*Data listing*
========================================================================

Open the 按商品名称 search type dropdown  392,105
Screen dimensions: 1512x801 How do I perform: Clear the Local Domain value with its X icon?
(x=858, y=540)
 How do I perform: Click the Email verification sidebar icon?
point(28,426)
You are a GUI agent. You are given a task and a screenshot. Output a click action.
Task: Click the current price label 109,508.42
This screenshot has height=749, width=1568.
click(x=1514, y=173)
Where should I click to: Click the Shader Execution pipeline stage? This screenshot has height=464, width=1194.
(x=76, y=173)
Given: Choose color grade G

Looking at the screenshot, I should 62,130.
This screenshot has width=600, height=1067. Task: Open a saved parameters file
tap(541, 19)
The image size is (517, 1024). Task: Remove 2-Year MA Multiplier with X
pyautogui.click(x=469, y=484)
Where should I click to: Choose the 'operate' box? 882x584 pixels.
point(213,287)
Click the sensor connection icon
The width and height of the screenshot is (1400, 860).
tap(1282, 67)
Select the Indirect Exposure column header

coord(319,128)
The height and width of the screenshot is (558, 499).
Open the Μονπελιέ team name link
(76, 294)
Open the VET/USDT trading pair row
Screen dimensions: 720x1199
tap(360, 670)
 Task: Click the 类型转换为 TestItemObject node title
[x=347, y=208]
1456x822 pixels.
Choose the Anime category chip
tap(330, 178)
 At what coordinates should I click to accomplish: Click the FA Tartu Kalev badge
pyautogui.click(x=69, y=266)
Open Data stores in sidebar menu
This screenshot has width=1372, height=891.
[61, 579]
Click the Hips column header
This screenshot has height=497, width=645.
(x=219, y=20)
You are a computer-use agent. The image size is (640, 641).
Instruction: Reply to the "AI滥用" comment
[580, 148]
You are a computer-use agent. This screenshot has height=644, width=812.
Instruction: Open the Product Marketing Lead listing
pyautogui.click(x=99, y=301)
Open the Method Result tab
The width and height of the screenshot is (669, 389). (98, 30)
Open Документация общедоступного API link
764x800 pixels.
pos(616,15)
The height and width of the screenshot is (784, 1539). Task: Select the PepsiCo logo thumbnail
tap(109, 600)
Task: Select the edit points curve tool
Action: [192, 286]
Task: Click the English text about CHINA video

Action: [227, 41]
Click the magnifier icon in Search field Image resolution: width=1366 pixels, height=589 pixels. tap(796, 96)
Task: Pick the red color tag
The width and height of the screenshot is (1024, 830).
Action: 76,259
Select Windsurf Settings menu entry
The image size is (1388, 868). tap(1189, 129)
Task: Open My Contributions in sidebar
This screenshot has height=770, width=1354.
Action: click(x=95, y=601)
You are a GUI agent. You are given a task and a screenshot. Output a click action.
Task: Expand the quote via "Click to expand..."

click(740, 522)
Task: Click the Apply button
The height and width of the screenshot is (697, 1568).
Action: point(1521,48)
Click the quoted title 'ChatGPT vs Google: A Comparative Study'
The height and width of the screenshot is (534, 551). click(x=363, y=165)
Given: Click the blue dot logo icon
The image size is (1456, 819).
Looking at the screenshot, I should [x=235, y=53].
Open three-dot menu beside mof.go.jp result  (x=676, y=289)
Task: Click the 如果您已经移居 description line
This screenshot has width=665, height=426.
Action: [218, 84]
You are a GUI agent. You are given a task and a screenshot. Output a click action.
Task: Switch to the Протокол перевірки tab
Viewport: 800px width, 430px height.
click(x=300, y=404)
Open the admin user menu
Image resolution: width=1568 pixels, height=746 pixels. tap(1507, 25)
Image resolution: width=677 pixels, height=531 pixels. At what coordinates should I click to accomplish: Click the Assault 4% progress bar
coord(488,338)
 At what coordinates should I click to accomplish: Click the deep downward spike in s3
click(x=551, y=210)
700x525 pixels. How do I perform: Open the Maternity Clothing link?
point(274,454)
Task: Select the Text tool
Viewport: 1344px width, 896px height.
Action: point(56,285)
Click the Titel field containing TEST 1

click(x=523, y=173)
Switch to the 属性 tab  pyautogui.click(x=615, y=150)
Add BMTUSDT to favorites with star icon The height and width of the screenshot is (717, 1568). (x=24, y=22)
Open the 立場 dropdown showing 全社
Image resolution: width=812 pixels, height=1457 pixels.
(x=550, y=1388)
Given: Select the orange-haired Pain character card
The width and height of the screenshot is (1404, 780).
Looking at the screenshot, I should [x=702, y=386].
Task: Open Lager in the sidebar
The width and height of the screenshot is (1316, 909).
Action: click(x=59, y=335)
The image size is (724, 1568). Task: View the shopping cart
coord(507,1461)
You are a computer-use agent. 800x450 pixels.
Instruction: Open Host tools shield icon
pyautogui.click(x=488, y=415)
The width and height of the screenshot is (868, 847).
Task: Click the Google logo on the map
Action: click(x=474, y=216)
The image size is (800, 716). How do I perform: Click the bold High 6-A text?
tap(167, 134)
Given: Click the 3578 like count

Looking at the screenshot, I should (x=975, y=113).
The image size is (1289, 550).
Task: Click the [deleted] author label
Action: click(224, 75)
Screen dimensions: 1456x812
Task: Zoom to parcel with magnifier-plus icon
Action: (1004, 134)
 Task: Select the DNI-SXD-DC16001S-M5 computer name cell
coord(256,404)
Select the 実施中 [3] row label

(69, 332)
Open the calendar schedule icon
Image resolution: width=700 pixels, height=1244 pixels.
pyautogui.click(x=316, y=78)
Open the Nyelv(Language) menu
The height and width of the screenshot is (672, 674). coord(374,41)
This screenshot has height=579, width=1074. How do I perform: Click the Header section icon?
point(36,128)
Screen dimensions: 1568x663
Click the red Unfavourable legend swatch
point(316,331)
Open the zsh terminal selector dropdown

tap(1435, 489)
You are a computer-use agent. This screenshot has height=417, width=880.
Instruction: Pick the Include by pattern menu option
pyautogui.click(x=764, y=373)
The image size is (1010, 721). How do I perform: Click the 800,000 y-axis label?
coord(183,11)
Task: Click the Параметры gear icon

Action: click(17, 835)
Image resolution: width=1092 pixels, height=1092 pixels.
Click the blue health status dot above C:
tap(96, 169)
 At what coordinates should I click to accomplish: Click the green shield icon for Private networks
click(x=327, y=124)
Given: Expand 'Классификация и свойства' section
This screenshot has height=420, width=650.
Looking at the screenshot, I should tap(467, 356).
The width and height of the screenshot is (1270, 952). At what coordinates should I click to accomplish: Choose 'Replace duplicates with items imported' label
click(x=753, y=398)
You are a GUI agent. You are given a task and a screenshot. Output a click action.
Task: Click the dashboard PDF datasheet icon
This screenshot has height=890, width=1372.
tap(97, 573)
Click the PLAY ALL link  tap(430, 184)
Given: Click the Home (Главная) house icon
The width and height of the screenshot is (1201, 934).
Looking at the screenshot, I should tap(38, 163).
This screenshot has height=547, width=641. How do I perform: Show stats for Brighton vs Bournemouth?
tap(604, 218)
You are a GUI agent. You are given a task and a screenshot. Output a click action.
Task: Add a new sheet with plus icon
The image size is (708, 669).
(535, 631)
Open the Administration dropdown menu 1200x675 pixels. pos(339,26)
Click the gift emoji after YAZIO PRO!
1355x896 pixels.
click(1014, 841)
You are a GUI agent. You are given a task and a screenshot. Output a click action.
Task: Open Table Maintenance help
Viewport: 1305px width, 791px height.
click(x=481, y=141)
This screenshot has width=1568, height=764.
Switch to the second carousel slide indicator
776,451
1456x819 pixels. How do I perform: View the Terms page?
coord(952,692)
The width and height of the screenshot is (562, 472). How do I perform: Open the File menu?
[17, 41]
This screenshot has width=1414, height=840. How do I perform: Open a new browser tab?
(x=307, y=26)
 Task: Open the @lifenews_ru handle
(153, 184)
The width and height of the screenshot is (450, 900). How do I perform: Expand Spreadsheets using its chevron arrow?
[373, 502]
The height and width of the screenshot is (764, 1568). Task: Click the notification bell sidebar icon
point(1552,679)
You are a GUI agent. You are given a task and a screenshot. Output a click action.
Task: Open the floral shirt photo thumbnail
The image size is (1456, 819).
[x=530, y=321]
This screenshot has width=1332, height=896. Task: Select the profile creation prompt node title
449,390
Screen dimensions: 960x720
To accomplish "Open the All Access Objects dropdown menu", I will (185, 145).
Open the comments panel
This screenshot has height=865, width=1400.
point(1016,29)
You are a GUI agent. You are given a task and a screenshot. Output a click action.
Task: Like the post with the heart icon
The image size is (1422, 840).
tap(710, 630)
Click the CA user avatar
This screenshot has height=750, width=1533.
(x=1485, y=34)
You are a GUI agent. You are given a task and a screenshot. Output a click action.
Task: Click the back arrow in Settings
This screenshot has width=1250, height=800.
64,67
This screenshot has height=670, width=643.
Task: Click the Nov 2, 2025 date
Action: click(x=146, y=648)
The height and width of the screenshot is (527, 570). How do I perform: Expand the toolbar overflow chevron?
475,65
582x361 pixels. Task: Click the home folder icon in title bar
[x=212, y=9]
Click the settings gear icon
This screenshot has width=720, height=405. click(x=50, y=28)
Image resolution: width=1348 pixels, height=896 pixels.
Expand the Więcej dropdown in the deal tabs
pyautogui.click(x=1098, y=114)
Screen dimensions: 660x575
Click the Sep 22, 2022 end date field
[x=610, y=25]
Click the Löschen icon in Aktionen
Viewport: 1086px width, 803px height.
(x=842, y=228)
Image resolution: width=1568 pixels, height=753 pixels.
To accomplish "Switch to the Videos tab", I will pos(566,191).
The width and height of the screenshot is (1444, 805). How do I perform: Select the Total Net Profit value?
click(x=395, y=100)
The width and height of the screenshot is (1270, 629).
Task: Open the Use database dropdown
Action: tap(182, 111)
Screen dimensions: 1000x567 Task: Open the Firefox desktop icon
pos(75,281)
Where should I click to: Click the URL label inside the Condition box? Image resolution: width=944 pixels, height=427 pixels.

========================================================================

Transcribe the entries without any changes, beginning at the line that contains "Open the admin user menu" and stopping after the line that contains "click(x=523, y=173)".

Open the admin user menu
Image resolution: width=1568 pixels, height=746 pixels. tap(1507, 25)
Image resolution: width=677 pixels, height=531 pixels. At what coordinates should I click to accomplish: Click the Assault 4% progress bar
coord(488,338)
 At what coordinates should I click to accomplish: Click the deep downward spike in s3
click(x=551, y=210)
700x525 pixels. How do I perform: Open the Maternity Clothing link?
point(274,454)
Task: Select the Text tool
Viewport: 1344px width, 896px height.
Action: point(56,285)
Click the Titel field containing TEST 1

click(x=523, y=173)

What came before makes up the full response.